NY Times Nails Huckabee for Scamming His Followers

NY Times Nails Huckabee for Scamming His Followers March 17, 2015

The mainstream media has picked up on something many blogs like mine have been reporting for years now, the way conservative figures have made large amounts of money selling scams — fake cures for diabetes and cancer, survival supplies, gold investments, etc. — to their followers. They focus this article on Mike Huckabee.

In a wood-paneled study lined with books and framed family photos, the prospective presidential candidate looks into the camera. “I’m Mike Huckabee,” he says with all the folksy charm that propelled a career as a preacher, politician and broadcaster.

But this is no campaign ad. It is an Internet infomercial for a dubious diabetes treatment, in which Mr. Huckabee, who is contemplating a run for the Republican nomination in 2016, tells viewers to ignore “Big Pharma” and instead points them to a “weird spice, kitchen-cabinet cure,” consisting of dietary supplements.

“Let me tell you, diabetes can be reversed,” Mr. Huckabee says. “I should know because I did it. Today you can, too.”…

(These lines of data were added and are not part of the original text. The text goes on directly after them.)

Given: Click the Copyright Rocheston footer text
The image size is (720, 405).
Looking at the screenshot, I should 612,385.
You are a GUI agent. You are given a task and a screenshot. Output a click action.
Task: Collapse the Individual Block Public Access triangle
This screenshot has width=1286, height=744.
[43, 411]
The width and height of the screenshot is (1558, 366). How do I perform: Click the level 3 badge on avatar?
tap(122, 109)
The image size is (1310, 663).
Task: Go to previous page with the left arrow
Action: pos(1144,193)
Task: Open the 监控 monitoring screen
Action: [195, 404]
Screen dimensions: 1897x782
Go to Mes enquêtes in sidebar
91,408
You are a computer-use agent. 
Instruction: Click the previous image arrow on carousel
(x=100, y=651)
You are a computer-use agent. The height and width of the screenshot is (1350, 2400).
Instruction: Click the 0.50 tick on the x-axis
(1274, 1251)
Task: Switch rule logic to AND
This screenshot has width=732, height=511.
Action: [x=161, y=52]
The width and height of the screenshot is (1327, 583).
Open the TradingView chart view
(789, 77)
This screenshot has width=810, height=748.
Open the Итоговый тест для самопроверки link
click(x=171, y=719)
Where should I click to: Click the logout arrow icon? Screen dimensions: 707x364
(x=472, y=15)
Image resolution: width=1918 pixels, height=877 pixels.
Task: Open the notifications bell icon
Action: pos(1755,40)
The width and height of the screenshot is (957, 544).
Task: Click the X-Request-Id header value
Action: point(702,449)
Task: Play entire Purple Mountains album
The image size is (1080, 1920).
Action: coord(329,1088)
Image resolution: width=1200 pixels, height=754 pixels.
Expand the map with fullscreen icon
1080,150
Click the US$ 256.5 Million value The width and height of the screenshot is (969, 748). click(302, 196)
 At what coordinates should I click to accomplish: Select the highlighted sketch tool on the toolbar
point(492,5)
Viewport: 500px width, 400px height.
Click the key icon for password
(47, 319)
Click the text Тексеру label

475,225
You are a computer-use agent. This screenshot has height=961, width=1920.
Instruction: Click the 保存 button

A spokeswoman for Mr. Huckabee declined to say how much he earned from these efforts. But she said he had broken off as a spokesman for the diabetes cure a couple of weeks ago, suggesting concerns that the unusual endorsements may appear un-presidential…

One ad arriving in January in the inboxes of Huckabee supporters, who signed up for his political commentaries at MikeHuckabee.com, claims there is a miracle cure for cancer hidden in the Bible. The ad links to a lengthy Internet video, which offers a booklet about the so-called Matthew 4 Protocol. It is “free” with a $72 subscription to a health newsletter.

Another recent pitch sent out to Huckabee’s supporters carried the subject line “Food Shortage Could Devastate Country.” It promoted Food4Patriots survival food kits, described as the “No. 1 item you should be hoarding.”

In his diabetes video, Mr. Huckabee promotes the “Diabetes Solution Kit,” a $19.95 booklet with advice on eating, exercise and dietary supplements. “Just sit tight,” he says in the two-minute, 40-second pitch, “because in a moment, a free presentation is coming up.” He promises it will reveal “all the natural secrets that are backed by real science that really work.”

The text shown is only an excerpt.